Un jour, alors que Krakoa avait dégorgé du côté de leurs vignes, Luden et Jola se rendirent sur place pour évaluer les dégâts éventuels qu’auraient pu subir celles-ci. Cette nouvelle bouche s’était ouverte un peu au-dessus de leur vignoble, mais fort heureusement la coulée était passée à une dizaine de pas de leurs plantations.

Trois rangs de vingt ceps, ainsi que quatre pêchers, avaient été desséchés par la chaleur dégagée, il faudrait les arracher et les remplacer. C’était une perte modérée, un faible prix à payer en échange de l’abondance des récoltes sur les pentes de Krakoa.

C’est au moment où ils s’apprêtaient à redescendre au village qu’ils entendirent un cri.

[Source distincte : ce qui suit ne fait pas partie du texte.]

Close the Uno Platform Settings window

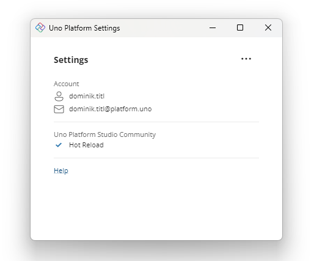tap(268, 28)
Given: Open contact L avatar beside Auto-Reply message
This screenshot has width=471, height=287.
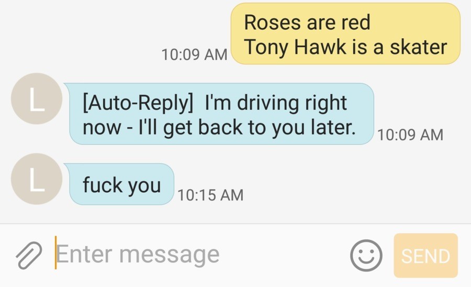Looking at the screenshot, I should click(37, 98).
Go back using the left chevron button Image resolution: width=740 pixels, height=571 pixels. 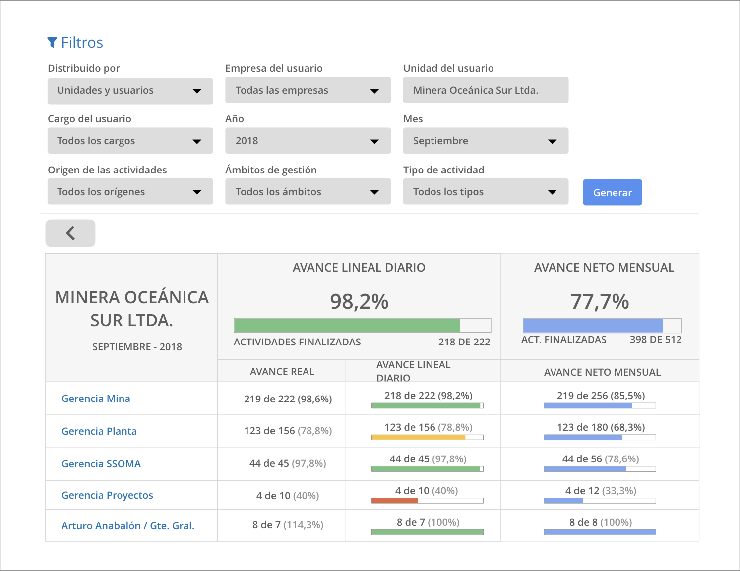pos(70,233)

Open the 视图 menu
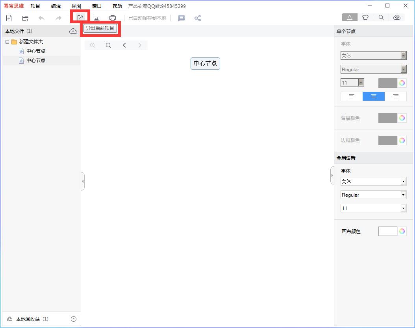(76, 6)
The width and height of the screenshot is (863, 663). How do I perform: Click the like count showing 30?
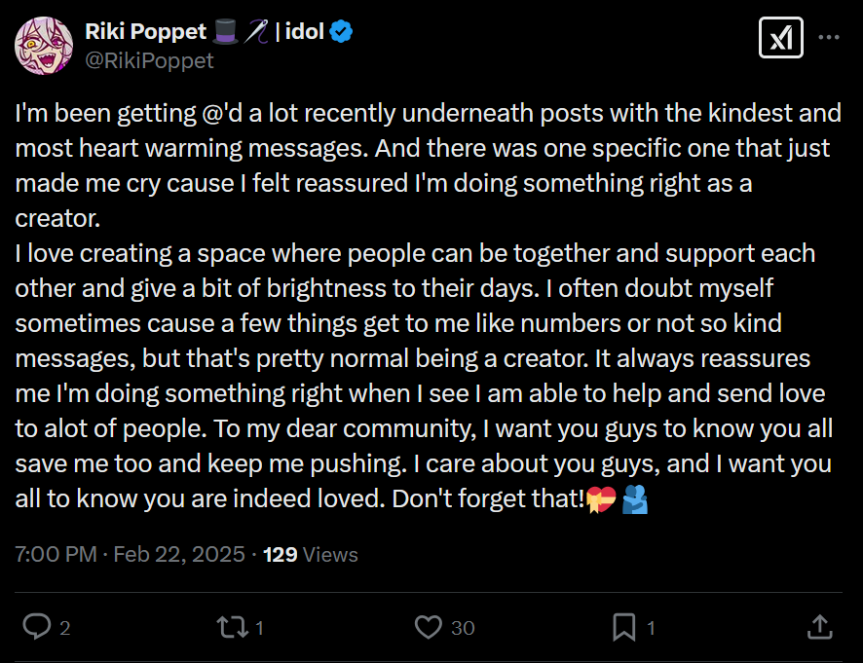(463, 628)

Un seul cri ! Pas un cri déchirant ! Plutôt un cri d’appel ! Un cri incongru ! Un cri de bébé ?

Leur sang ne fit qu’un tour, eux tournèrent sur eux-mêmes une fois, deux fois, une troisième fois plus lentement, mais ils ne voyaient personne, ni homme, ni femme, encore moins le bébé qui aurait émis ce cri.

Leur désir d’enfant, les avait-il fait imaginer ce cri ?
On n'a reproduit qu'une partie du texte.